Breach Notification Policy
Effective Date: 01/14/2009 010-Breach Notification Policy
Review Dates: 6/29/13,
Revision Date: 11/14/2011
CATHOLIC HEALTH SERVICES
Rockville Centre, New York
IT Security & Privacy Policies and Procedures
Policy Number: 010
Last Revision Date:
TITLE: 010-Breach Notification Policy
Catholic Health Services of Long Island (“CHS”) and its contractors and vendors will strive to prevent breaches of Unsecured Protected Health Information (“PHI”) and personal information (“PI”) electronically or otherwise, and maintain privacy and security measures to protect the confidentiality of PHI and PI. This policy describes the process by which CHS will assess a potential breach and appropriately notify individuals regarding a confirmed breach of security when Unsecured PHI has been acquired, assessed, used by or disclosed to an unauthorized person.

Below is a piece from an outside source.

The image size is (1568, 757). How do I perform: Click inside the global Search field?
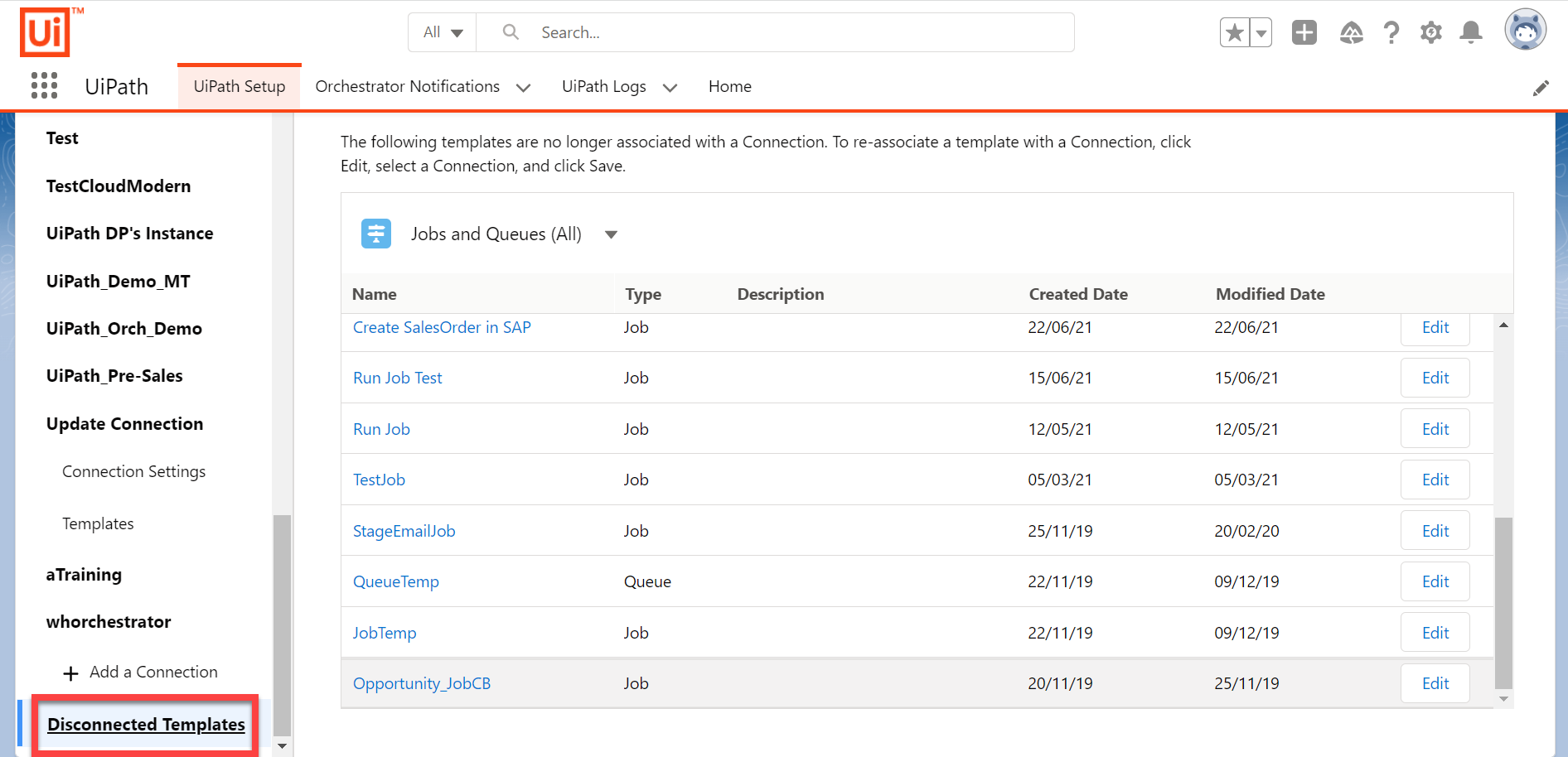tap(796, 33)
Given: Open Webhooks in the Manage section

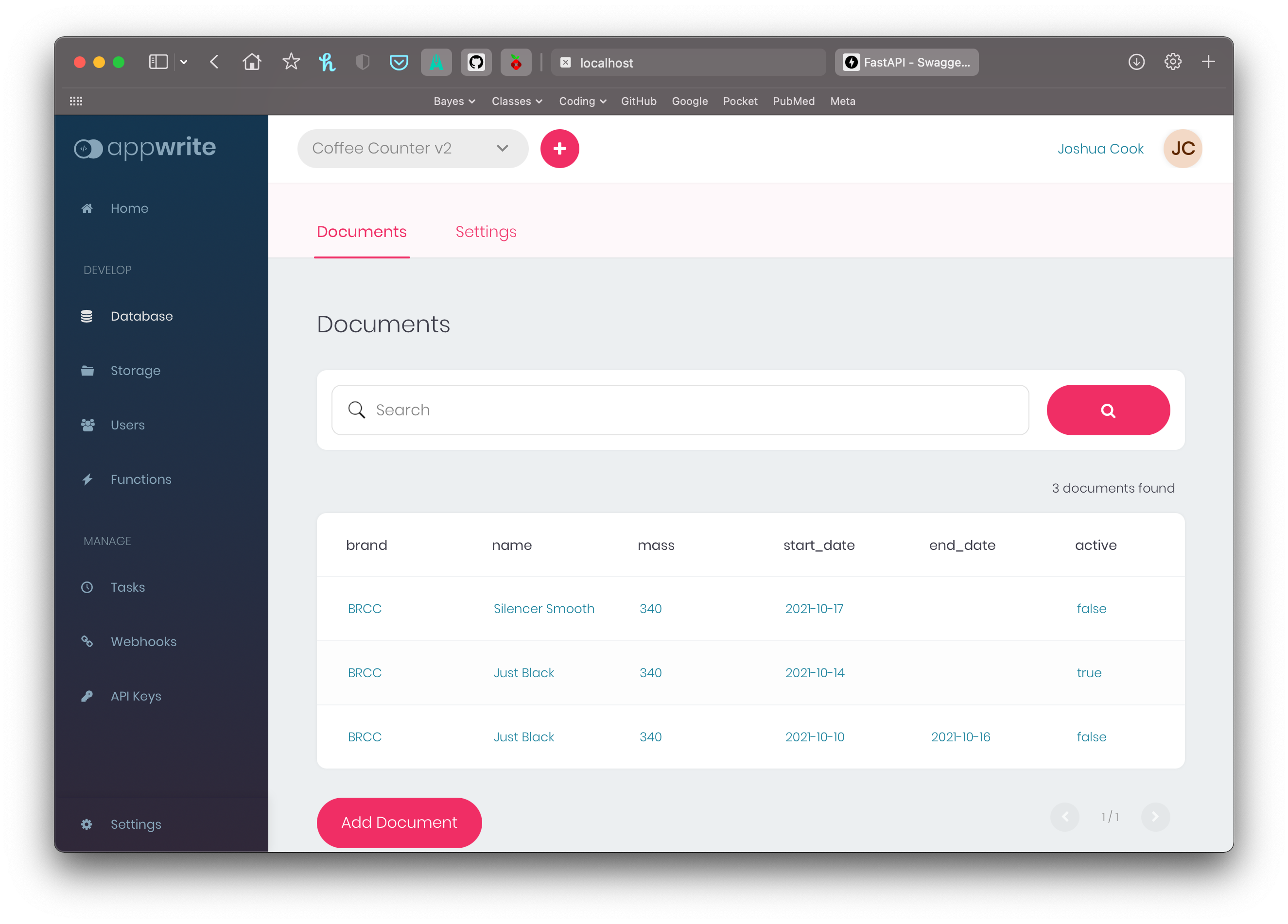Looking at the screenshot, I should pos(143,641).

Pursuant to the Health Insurance Portability and Accountability Act (“HIPAA”) and Regulations promulgated there under, CHS will notify individuals when Unsecured PHI has been acquired, accessed, used or disclosed by an unauthorized person, when a confirmed breach of the security of the system does not fall within a statutory exception or there is not a low probability that the PHI has been compromised.
1. The CISO and/or the Privacy Officer, who in addition to undertaking the appropriate steps set forth in the Security Incident Response Policy, will promptly notify the following individuals of the unauthorized access, use or disclosure:
a. CHS Chief Information Security Officer
b. CHS Privacy Officer
c. CHS Chief Information Officer (“CIO”)
d. CHS Chief Medical Officer
e. CHS Deputy General Counsel
f. CHS Senior Vice President of Risk Management
g. Public Affairs, following consultation with counsel.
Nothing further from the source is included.